Parlare in corsivo è un modo goliardico di comunicare. Consiste nell'allungare le vocali e pronunciare le parole un po' come 'una cantilena', come spiega su TikTok la 'prof' Elisa Esposito. Si utilizza sui social, ma anche per scherzare tra amici. Un po' come l'alfabeto farfallino che molti 'boomer' usavano da giovani.
Il segreto del “corsivo parlato” è quello di esagerare i tratti tipici della cadenza milanese allungando le sillabe finali, chiudendo le “o” e assumendo un ritmo cantilenato. La parola più gettonata è il diminutivo di amore, “amo” che in corsivo diventa "amïo".

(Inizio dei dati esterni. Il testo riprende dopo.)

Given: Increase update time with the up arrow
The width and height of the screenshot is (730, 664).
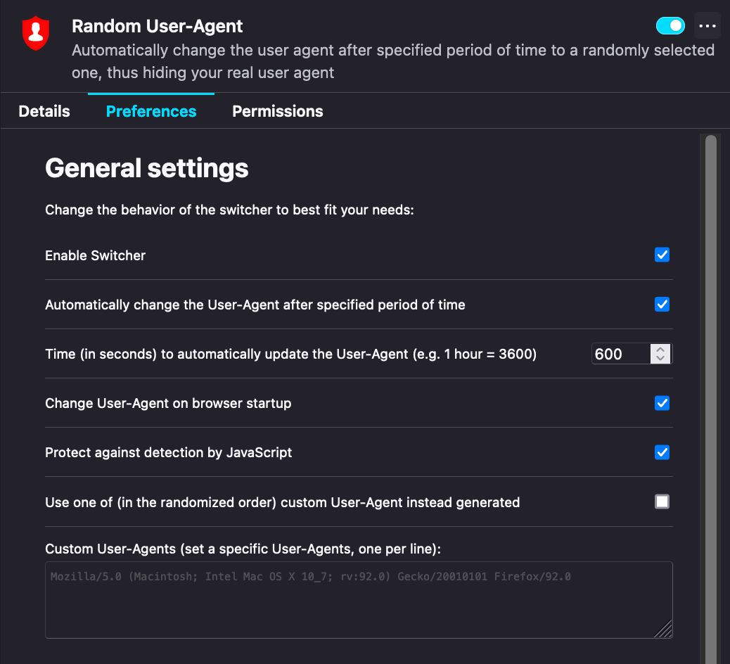Looking at the screenshot, I should 660,349.
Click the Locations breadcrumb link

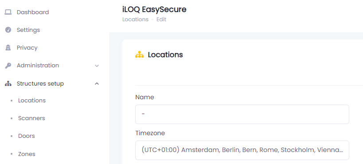(135, 20)
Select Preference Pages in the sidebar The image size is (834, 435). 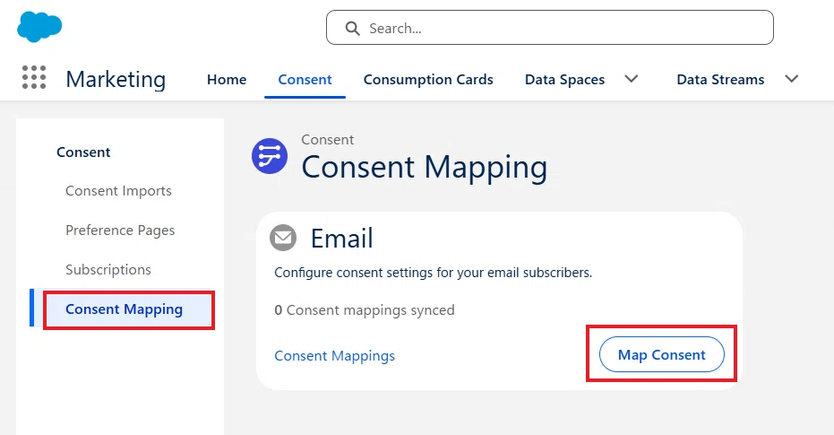click(x=120, y=230)
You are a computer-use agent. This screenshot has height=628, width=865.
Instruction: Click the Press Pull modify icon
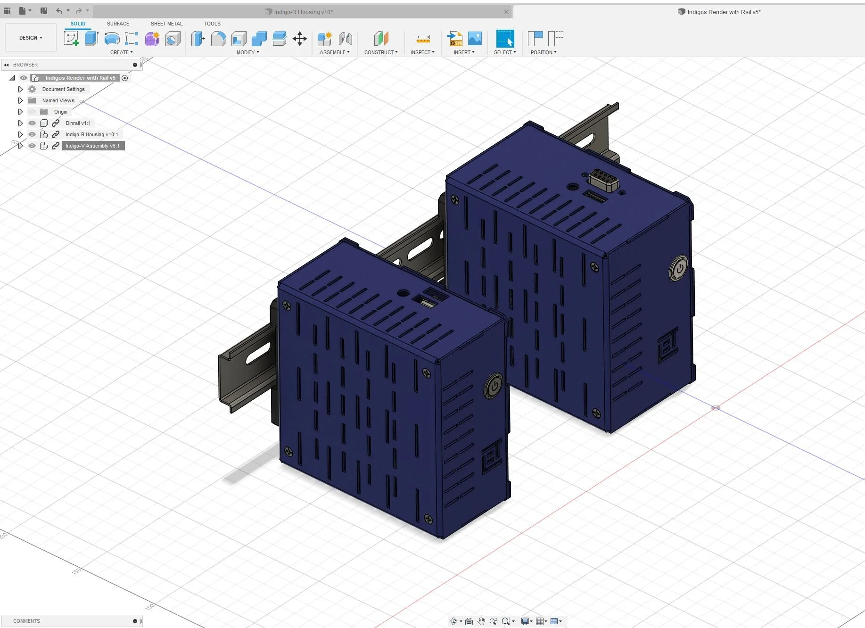198,38
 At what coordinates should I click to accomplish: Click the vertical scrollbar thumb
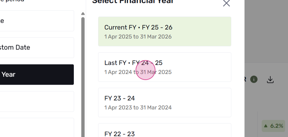[83, 77]

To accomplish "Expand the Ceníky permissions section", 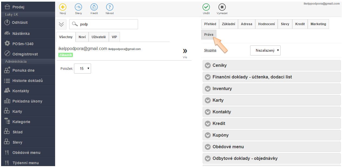I will coord(207,65).
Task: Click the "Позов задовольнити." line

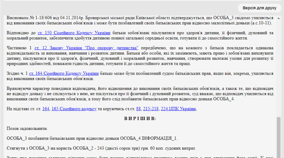Action: [27, 129]
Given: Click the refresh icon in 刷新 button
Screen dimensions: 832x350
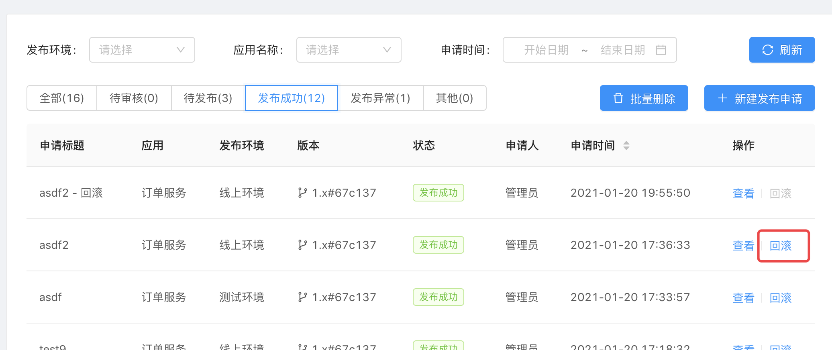Looking at the screenshot, I should 767,50.
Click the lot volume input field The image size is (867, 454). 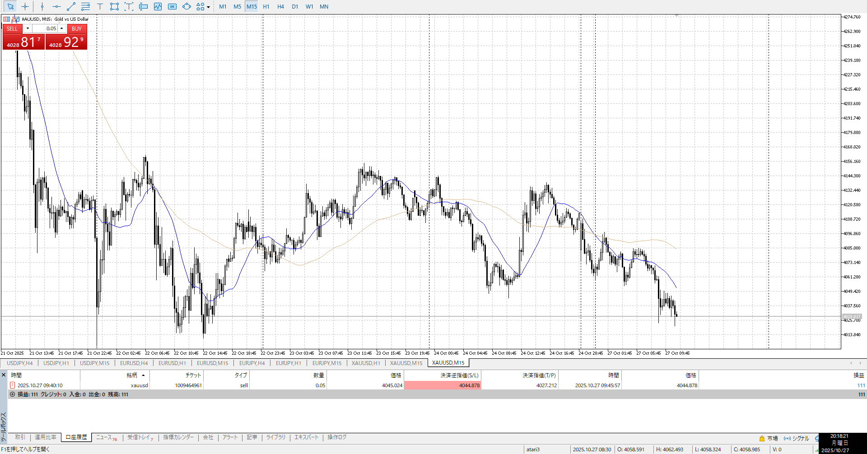[x=45, y=28]
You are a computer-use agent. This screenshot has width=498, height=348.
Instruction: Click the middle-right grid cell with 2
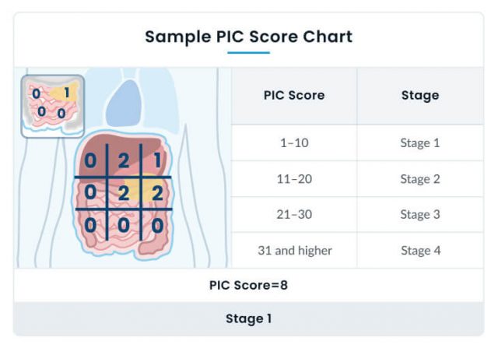157,193
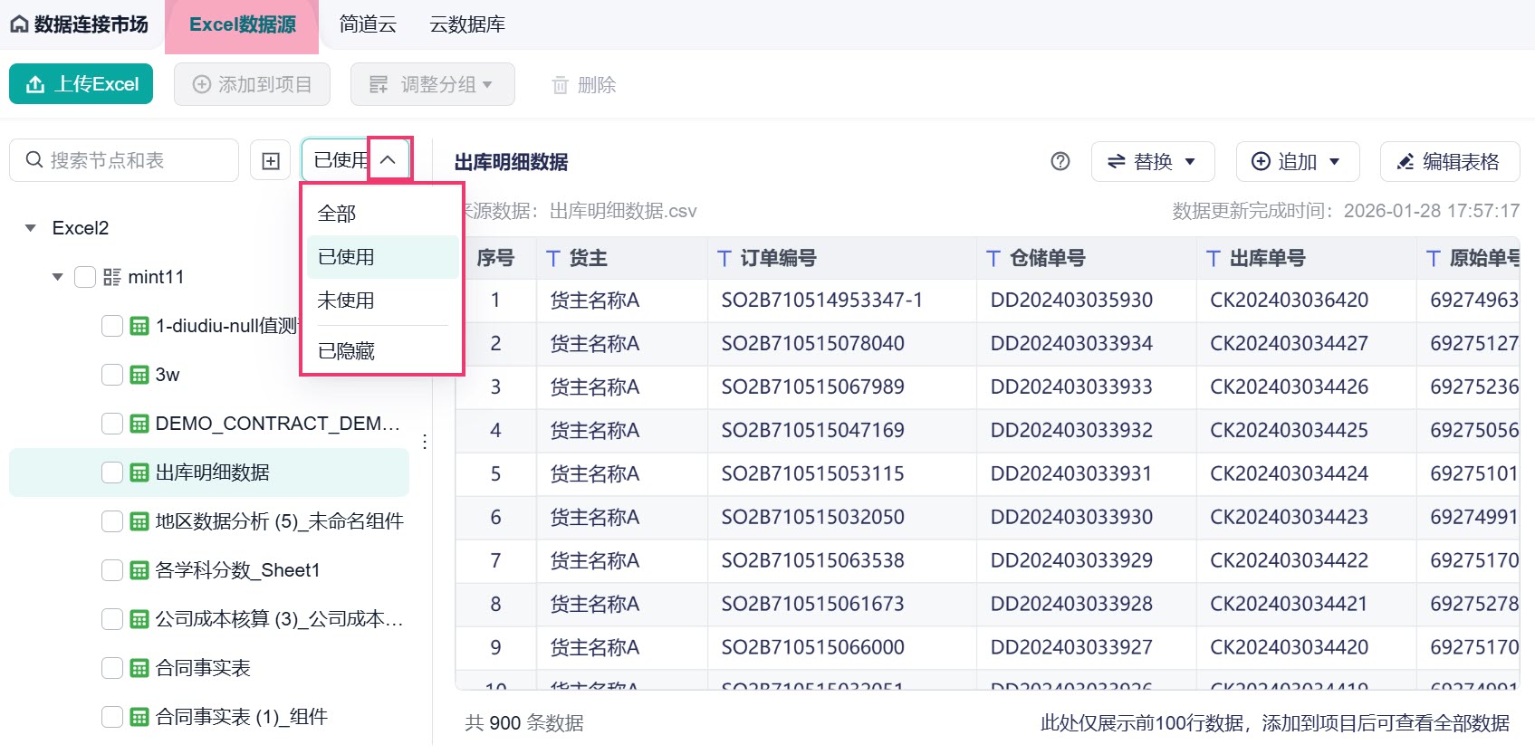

Avete presente la parlata tipica milanese? Il “parlare in corsivo” consiste in un'imitazione esasperata ed esagerata di questa parlata. Per ottenere una perfetta pronuncia, infatti, occorre trascinare le vocali e allungare l'ultima sillaba delle parole.
Parlare in Corsivo: chi ha avuto l'idea? Se Elisa Esposito sia stata la prima a parlare in corsivo su TikTok è oggetto di dibattito tra i giovani utenti della piattaforma. Secondo alcuni, è stato anche un altro creatore, Chaimaa Cherbal, a dare il via al trend.